Saved data entries:
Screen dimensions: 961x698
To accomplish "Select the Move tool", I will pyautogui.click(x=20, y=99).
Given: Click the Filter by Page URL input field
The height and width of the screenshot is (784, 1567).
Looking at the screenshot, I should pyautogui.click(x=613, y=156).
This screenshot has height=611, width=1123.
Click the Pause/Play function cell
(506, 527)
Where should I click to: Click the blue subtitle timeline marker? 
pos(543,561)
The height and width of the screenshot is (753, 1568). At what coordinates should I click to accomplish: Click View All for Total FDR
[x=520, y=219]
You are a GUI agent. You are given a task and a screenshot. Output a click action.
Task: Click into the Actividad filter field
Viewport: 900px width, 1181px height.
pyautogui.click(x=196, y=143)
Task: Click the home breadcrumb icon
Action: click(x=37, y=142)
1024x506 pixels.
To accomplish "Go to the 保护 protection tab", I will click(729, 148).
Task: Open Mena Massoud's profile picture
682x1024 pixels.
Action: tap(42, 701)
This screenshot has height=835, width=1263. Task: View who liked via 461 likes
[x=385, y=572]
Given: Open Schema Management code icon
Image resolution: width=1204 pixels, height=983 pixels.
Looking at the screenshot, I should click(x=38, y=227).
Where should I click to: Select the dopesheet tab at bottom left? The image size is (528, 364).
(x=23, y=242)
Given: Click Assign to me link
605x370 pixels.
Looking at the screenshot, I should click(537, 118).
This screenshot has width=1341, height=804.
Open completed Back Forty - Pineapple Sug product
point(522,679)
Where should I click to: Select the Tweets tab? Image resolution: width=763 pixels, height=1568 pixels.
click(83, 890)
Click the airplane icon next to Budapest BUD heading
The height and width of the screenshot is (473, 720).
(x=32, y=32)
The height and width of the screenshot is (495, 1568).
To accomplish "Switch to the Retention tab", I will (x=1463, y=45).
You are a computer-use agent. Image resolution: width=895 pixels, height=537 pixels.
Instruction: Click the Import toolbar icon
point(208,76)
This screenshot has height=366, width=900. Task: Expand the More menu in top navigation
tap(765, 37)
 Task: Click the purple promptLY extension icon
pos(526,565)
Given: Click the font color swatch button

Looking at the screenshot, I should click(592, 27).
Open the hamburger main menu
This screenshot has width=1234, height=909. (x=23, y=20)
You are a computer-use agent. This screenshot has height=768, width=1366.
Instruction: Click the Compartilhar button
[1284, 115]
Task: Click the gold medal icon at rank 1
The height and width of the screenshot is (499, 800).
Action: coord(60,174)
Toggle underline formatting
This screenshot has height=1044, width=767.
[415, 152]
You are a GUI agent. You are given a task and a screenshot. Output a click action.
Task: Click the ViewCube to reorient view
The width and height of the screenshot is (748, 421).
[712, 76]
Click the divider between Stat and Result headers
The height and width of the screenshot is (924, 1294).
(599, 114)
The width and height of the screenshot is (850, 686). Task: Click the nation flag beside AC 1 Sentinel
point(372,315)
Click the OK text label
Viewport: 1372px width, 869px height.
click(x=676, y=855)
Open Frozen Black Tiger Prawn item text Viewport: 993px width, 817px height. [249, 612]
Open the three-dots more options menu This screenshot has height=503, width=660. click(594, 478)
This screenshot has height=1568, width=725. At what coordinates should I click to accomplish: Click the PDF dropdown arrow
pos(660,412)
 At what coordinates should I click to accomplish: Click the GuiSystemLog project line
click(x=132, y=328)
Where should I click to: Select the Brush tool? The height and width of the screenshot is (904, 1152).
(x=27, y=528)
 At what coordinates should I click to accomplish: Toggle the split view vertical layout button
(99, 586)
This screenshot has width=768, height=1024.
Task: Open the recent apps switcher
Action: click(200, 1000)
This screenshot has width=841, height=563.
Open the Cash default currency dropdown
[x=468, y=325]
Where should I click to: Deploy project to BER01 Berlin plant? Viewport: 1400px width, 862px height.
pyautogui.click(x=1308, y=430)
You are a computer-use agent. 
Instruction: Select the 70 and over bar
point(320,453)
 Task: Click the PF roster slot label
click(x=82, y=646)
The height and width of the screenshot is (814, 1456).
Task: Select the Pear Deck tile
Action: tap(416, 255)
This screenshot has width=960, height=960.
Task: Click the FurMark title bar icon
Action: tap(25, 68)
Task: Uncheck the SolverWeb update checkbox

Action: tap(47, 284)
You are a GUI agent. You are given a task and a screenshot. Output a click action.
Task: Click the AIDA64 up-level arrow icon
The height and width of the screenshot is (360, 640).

WHAT THIS TASK INVOLVES:
The answer must be every line from the entries above that holds the string "computer".

RESULT OF THIS EXERCISE:
You are a computer-use agent. Image resolution: width=895 pixels, height=537 pixels.
You are a computer-use agent. This screenshot has height=768, width=1366.
You are a computer-use agent. 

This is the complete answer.